**Stated goal:** Swap every "GUI agent" in the rows below for "screen assistant" and reproduce all the lines otherwise unchanged, leaving out the pictures.

**The records:**
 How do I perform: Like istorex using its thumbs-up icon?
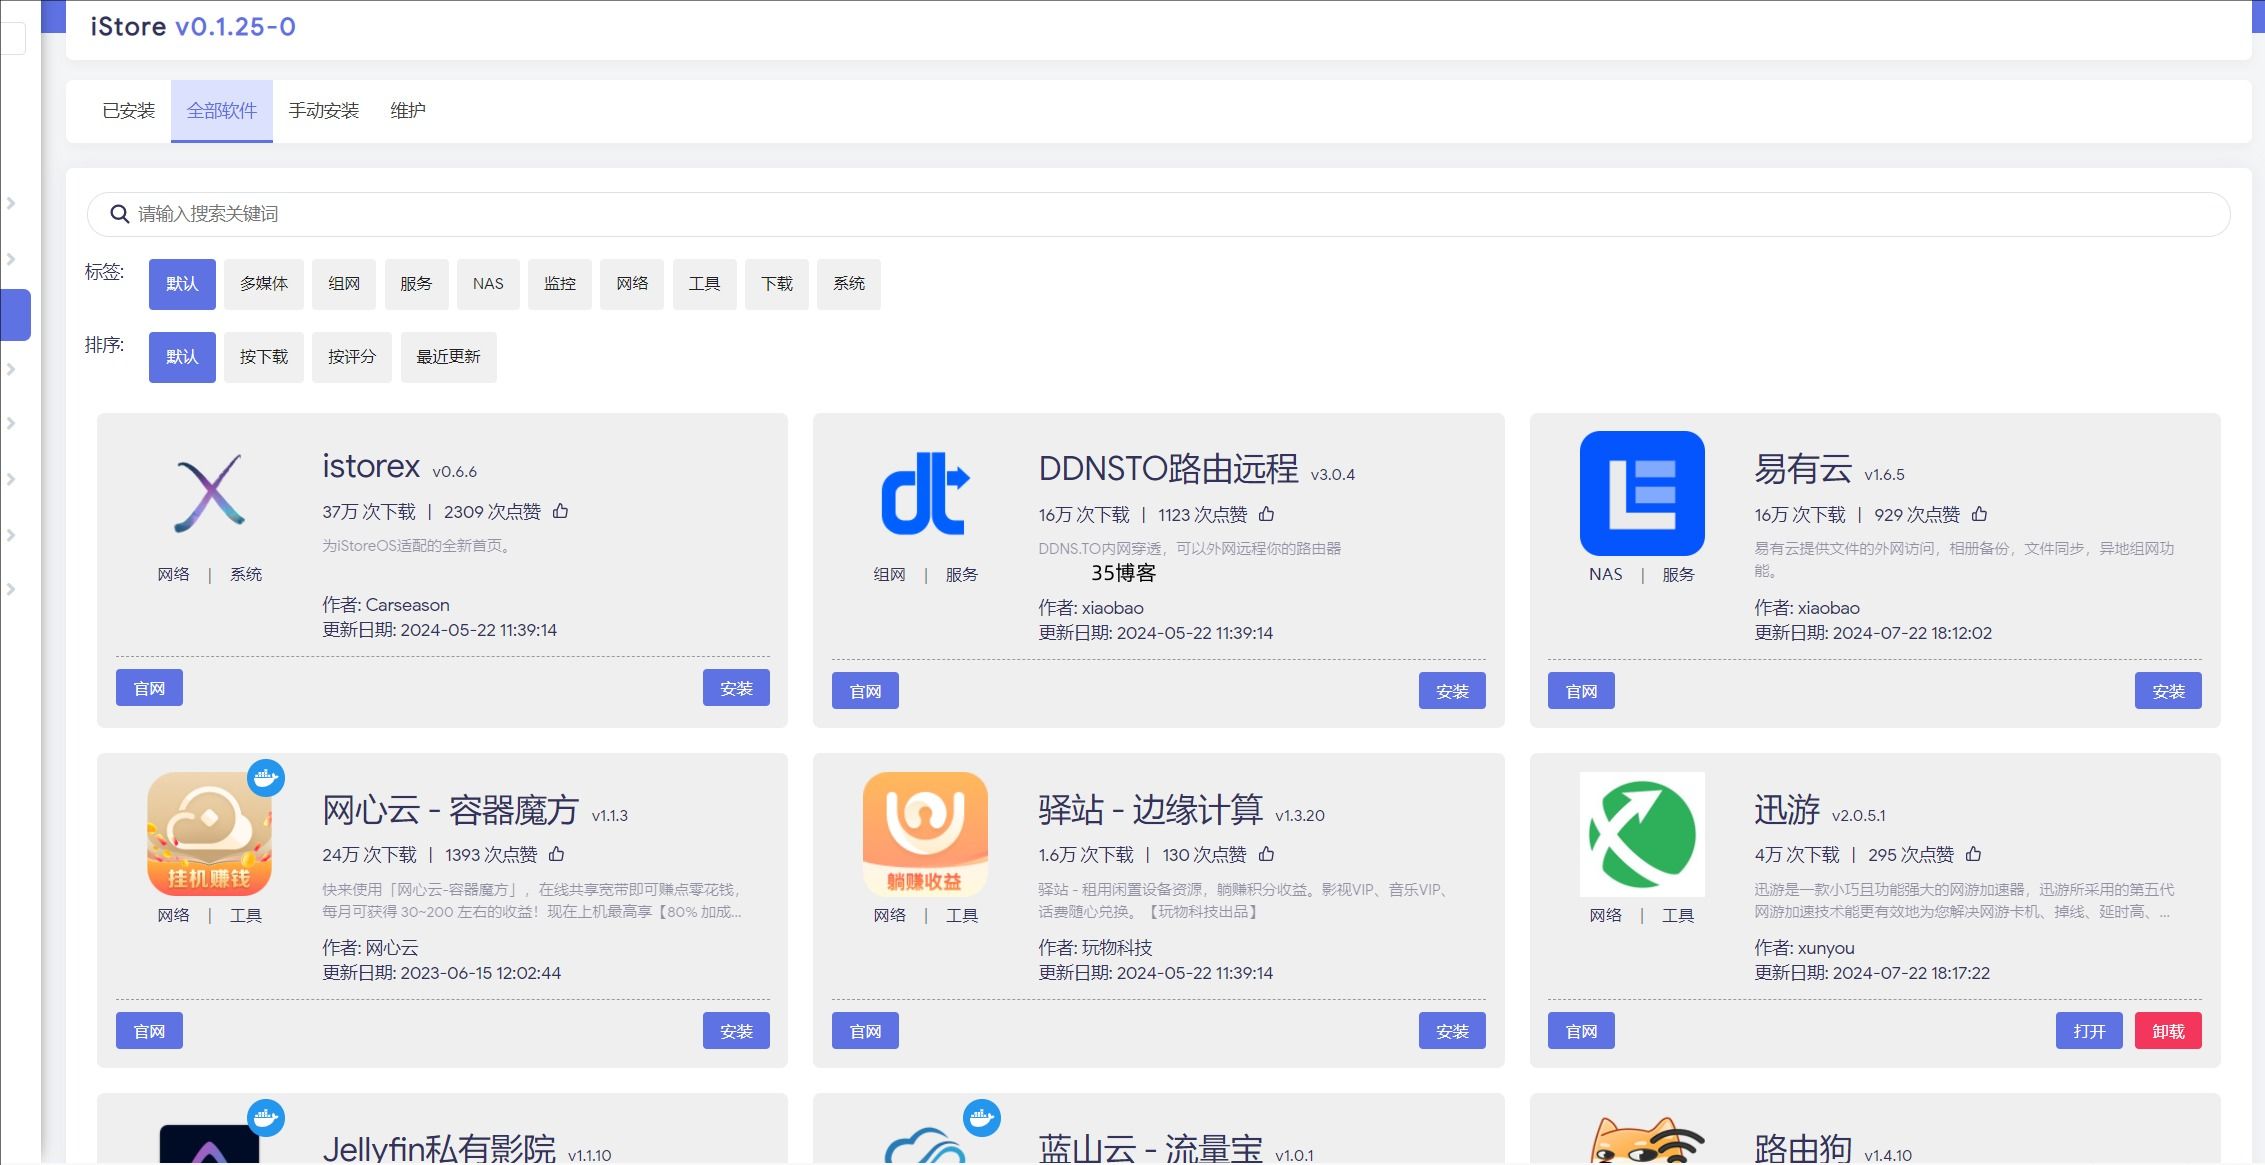coord(561,511)
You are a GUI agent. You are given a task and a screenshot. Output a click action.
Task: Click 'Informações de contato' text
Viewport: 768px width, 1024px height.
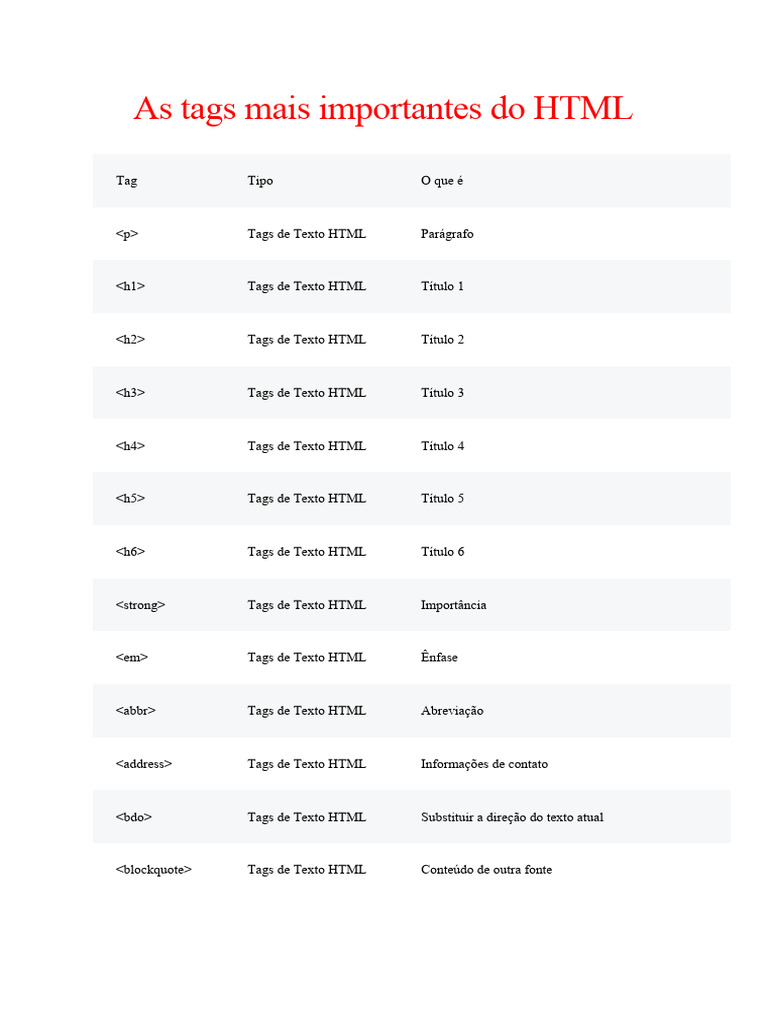tap(484, 764)
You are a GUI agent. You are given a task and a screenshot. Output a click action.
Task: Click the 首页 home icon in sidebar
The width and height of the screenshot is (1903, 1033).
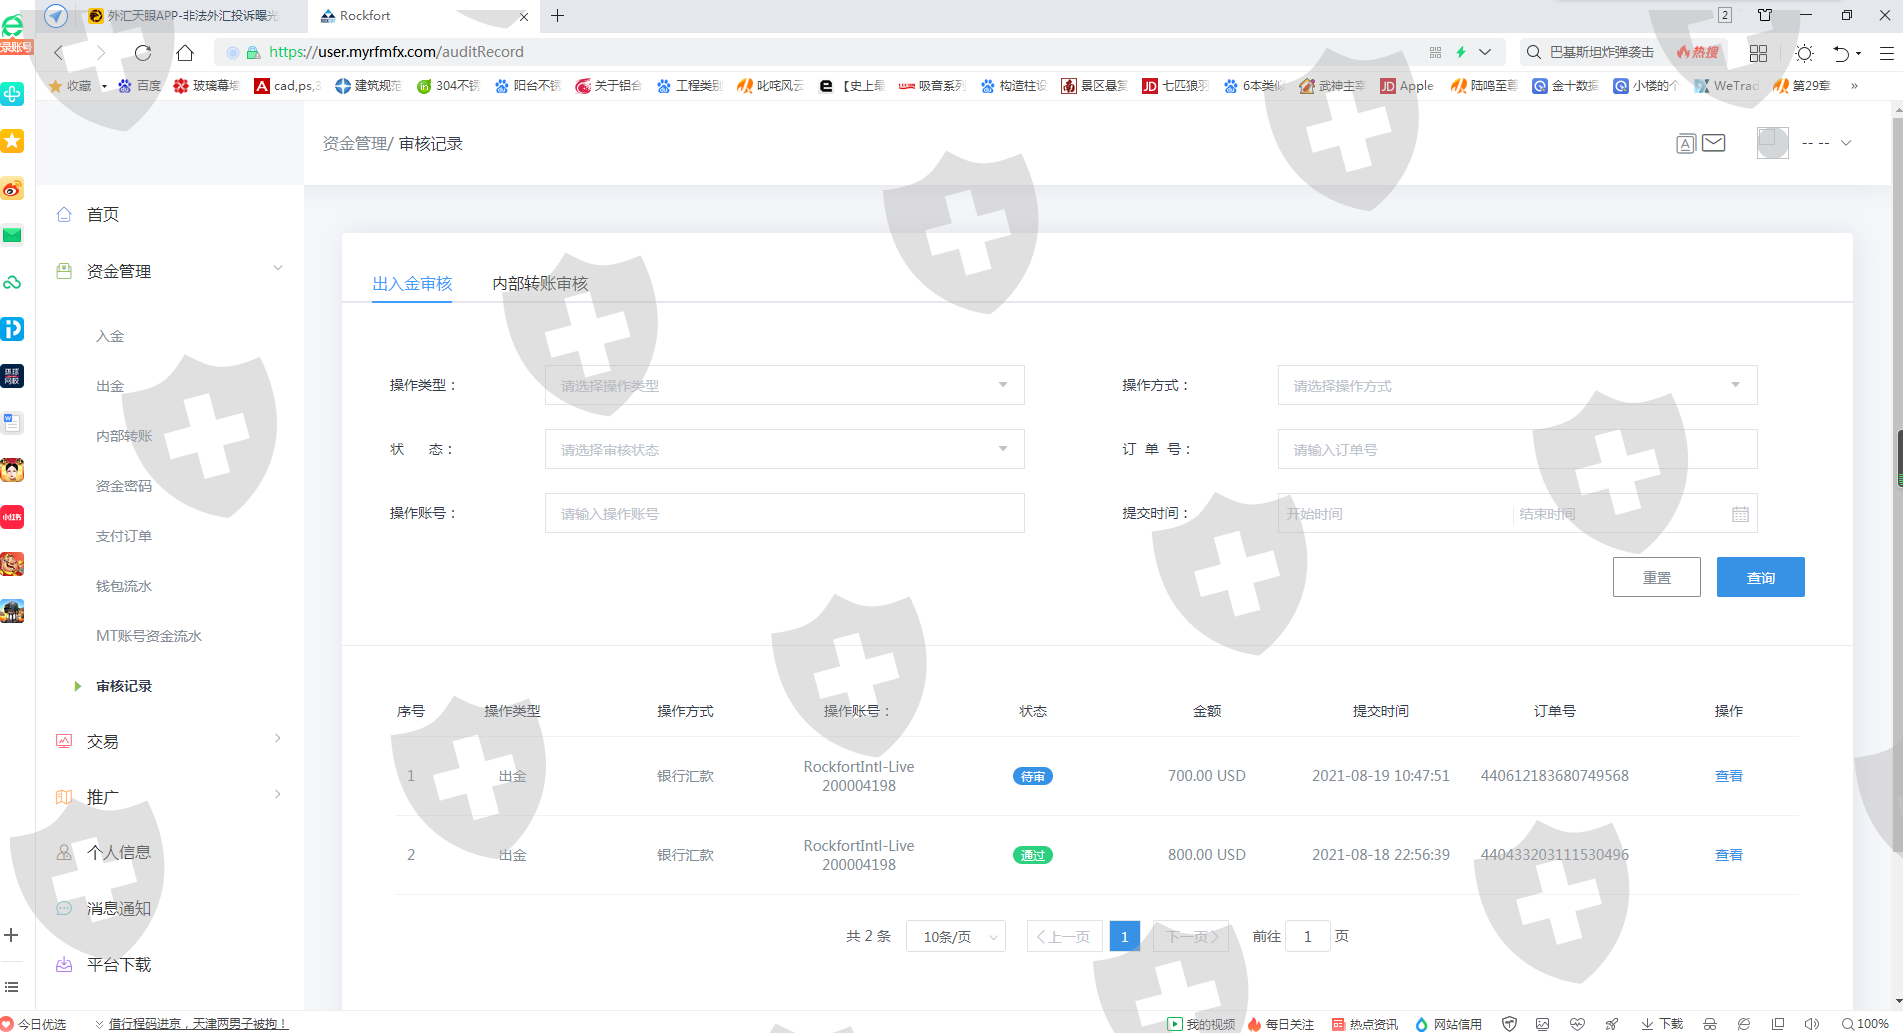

**Result of this exercise:**
 How do I perform: Like istorex using its thumbs-up icon?
coord(561,511)
You are a screen assistant. You are given a task and a screenshot. Output a click action.
Task: Click 'Informações de contato' text
Viewport: 768px width, 1024px height.
tap(484, 764)
You are a screen assistant. You are given a task and a screenshot. Output a click action.
Task: Click the 首页 home icon in sidebar
The width and height of the screenshot is (1903, 1033).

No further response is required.